▸ **TRY IT**
Could you copy every line of the data that contains "semw"?

▸ **DATASET EXCERPTS**
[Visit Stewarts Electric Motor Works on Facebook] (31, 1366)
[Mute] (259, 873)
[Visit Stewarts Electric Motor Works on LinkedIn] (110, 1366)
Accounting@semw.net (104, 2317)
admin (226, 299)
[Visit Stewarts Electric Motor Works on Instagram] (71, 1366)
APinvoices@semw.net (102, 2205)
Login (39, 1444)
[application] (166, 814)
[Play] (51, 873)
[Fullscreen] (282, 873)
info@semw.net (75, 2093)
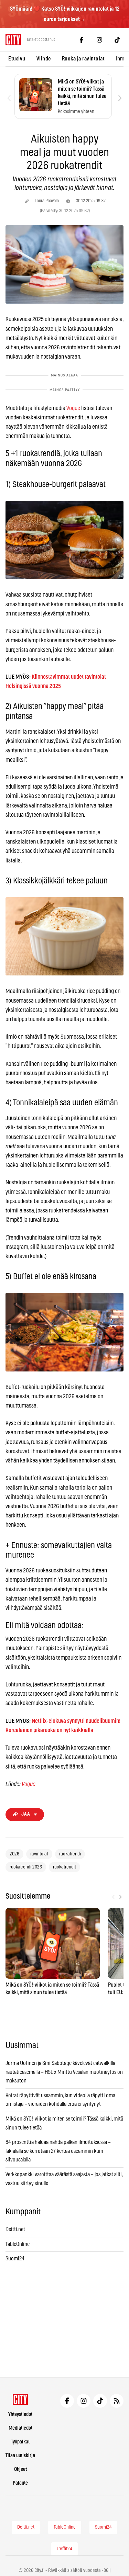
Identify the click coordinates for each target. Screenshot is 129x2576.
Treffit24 (64, 2548)
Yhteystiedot (20, 2414)
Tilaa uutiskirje (20, 2455)
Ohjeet (20, 2469)
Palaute (20, 2483)
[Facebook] (81, 40)
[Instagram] (99, 40)
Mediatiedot (20, 2428)
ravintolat (39, 1854)
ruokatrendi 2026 (26, 1867)
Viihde (43, 58)
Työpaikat (20, 2441)
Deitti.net (15, 2229)
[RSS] (116, 2401)
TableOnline (18, 2244)
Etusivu (16, 58)
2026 (14, 1854)
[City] (20, 2399)
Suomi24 (15, 2258)
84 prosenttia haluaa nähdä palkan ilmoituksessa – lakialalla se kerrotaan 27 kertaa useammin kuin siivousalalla (58, 2150)
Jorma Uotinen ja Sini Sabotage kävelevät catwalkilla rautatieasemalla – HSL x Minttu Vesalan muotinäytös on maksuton (64, 2071)
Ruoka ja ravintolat (83, 58)
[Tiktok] (117, 40)
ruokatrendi (70, 1854)
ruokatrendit (64, 1867)
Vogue (73, 408)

▸ **SOLUTION TO THIS TASK**
Accounting@semw.net (104, 2317)
APinvoices@semw.net (102, 2205)
info@semw.net (75, 2093)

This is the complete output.